** SHORT EXERCISE **
Please rescale the listing from the line with "Viewport: 665px width, 1440px height." up to and including the line with "click(x=119, y=54)". Reproduce only those lines, requests included, and multiply every coordinate in the answers by 1.25, rounding to whole numbers with halves going up.

------ SUPPLIED MATERIAL ------

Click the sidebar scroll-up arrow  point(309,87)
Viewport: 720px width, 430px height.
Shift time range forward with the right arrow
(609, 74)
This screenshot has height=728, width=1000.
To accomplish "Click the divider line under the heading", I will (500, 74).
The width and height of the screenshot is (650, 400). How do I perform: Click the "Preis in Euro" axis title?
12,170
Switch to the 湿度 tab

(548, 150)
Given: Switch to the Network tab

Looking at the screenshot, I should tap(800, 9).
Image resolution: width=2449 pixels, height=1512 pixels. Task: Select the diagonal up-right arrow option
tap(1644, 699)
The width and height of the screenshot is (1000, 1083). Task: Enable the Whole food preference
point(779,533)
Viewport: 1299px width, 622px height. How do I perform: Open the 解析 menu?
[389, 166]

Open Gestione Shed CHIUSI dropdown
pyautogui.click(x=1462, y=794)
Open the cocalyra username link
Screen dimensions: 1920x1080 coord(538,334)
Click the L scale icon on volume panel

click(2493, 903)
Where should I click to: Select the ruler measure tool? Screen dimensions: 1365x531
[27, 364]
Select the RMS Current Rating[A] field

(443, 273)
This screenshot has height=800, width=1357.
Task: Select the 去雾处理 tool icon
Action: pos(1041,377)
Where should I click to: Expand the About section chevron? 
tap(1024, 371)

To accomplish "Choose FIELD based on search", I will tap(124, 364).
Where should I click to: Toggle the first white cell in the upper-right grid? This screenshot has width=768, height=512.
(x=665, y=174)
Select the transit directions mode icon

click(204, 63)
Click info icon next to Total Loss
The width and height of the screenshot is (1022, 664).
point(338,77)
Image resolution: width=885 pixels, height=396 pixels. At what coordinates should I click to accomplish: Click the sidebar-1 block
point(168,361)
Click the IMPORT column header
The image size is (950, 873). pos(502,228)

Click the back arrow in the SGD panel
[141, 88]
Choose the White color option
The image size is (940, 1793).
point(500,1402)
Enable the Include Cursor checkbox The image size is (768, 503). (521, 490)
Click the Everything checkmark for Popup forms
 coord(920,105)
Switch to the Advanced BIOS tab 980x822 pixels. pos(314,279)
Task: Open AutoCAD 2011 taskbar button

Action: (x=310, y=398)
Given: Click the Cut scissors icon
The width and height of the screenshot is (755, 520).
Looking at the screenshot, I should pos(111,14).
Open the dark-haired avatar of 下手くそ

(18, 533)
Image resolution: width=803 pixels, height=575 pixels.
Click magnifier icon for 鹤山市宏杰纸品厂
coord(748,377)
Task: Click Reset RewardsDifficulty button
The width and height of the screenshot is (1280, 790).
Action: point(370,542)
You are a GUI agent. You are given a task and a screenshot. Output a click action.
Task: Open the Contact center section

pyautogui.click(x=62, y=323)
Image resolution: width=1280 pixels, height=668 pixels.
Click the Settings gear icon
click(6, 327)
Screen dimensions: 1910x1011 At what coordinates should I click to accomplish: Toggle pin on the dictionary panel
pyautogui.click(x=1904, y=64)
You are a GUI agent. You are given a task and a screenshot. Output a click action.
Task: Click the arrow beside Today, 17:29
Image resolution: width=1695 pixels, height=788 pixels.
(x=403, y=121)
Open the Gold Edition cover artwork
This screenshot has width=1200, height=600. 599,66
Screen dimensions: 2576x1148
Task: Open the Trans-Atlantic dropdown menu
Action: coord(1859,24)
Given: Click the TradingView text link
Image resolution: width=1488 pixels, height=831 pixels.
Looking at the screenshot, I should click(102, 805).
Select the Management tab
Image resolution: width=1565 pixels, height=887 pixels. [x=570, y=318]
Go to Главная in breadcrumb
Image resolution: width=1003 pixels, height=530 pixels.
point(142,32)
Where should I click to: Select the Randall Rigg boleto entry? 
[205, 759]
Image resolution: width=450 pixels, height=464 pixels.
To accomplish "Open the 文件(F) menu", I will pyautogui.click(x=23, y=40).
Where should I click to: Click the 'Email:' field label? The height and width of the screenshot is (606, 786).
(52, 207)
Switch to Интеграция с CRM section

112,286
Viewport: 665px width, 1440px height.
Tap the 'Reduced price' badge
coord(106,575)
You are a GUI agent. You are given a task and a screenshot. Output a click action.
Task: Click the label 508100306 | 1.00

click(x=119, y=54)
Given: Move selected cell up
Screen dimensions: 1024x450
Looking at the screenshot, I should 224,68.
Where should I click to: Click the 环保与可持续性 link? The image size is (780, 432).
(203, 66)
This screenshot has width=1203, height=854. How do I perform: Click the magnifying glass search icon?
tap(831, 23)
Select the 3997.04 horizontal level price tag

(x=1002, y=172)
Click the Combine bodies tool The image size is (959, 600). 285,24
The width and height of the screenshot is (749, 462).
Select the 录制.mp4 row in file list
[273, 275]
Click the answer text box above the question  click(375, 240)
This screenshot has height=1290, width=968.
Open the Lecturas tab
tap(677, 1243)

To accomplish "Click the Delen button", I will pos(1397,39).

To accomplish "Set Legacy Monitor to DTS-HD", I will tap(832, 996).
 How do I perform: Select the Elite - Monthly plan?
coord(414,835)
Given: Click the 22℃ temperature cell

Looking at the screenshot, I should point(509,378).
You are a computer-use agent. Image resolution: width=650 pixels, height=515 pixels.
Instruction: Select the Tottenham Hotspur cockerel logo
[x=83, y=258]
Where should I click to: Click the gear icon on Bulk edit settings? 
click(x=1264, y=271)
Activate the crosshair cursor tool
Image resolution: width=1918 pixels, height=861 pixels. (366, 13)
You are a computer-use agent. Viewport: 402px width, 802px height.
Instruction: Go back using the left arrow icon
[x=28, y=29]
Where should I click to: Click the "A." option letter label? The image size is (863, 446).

------

** ANSWER FOR THIS EXERCISE **
Viewport: 665px width, 1440px height.
Tap the 'Reduced price' badge
coord(133,719)
You are a GUI agent. You are given a task and a screenshot. Output a click action.
Task: Click the label 508100306 | 1.00

click(x=149, y=68)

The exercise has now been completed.